Cayuga Elementary School was closed by the Union Springs Central School District in 2019.

A shuttered Cayuga County school could house older residents and people with developmental and intellectual disabilities if a purchase offer is accepted by the Union Springs Central School District.

E. John Gavras Center in Auburn submitted an offer of $350,000 to buy Cayuga Elementary School, which closed at the end of the 2018-19 school year, in the village of Cayuga. 

The district announced the purchase offer in a post on its website. The potential sale of the building will be considered at the Union Springs school board meeting Monday.

The Gavras Center plans to renovate the school to address "a lack of safe, affordable, integrated housing in the community," said James Breslin, the center's chief operations officer. Once the project is completed, the school would have 50 apartments — 45 one-bedroom and five two-bedroom units. 

Fifteen of the apartments would be reserved for individuals with developmental and intellectual disabilities who can live independently. The remaining 35 apartments would be available for people ages 55 and up. 

Breslin said the Gavras Center has been exploring ways to develop housing and it piqued their interest when the district put Cayuga Elementary up for sale. 

After a tour of the school, Gavras Center officials met with Union Springs Superintendent Jarett Powers and spoke with Beardsley Architects and Engineers, which provided some drawings for how the apartments could be laid out in the shuttered school. 

The plan would address two needs. Gavras Center does have limited housing for people with developmental and intellectual disabilities, but Breslin said those units are for people who require assistance. There's a lack of housing options available for individuals who have developmental and intellectual disabilities and can live independently. 

But Gavras also wanted to help a growing number of older citizens who are unable to find affordable housing. Breslin noted there are apartment buildings with waiting lists, including a complex in the village of Cayuga with a waiting list of about 20 people. 

"We're hoping maybe some folks in the 55 and older range will decide to move into the apartments," Breslin said. 

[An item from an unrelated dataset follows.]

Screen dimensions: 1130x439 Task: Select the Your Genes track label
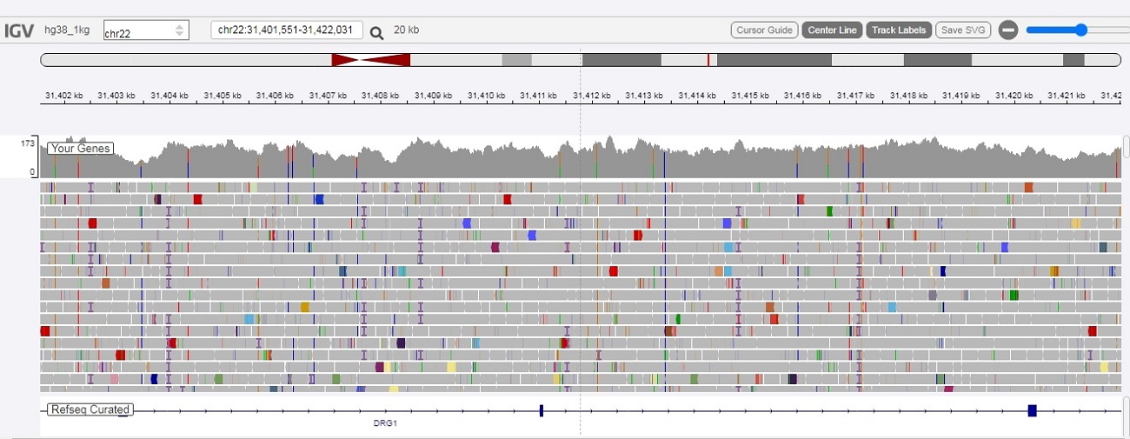click(81, 149)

The project is in its infancy. If the sale is approved, Gavras would close in mid-March. Officials at the center plan to meet with Cayuga Mayor William Sherman to discuss the project. Gavras is committed to following the village's planning and zoning process, Breslin said. 

Gavras is also planning outreach to village businesses and residents. 

"We want the folks in the village to know that we're going to be good neighbors," Breslin said.

The "placeholder name" of the project, according to Breslin, is Lakeview Possibilities. He acknowledged that it will take the Gavras Center time to secure the funds needed for the renovation. He estimated that total to be in the $3.5 to $4 million range. 

Breslin projected that the apartments would be open for tenants by December 2021. 

While the use of the building will change, some of the features will remain. Breslin said Gavras will "keep as much of the original stuff as we can." The Union Springs school district has been keeping the heat on in the building and using it for storage. 

Between the parts of the school they plan to keep and the condition of the building, Breslin believes it's going to save Gavras millions of dollars. 

"We're excited about the possibilities with this housing project," he said. 

Online producer Robert Harding can be reached at (315) 282-2220 or robert.harding@lee.net. Follow him on Twitter @robertharding.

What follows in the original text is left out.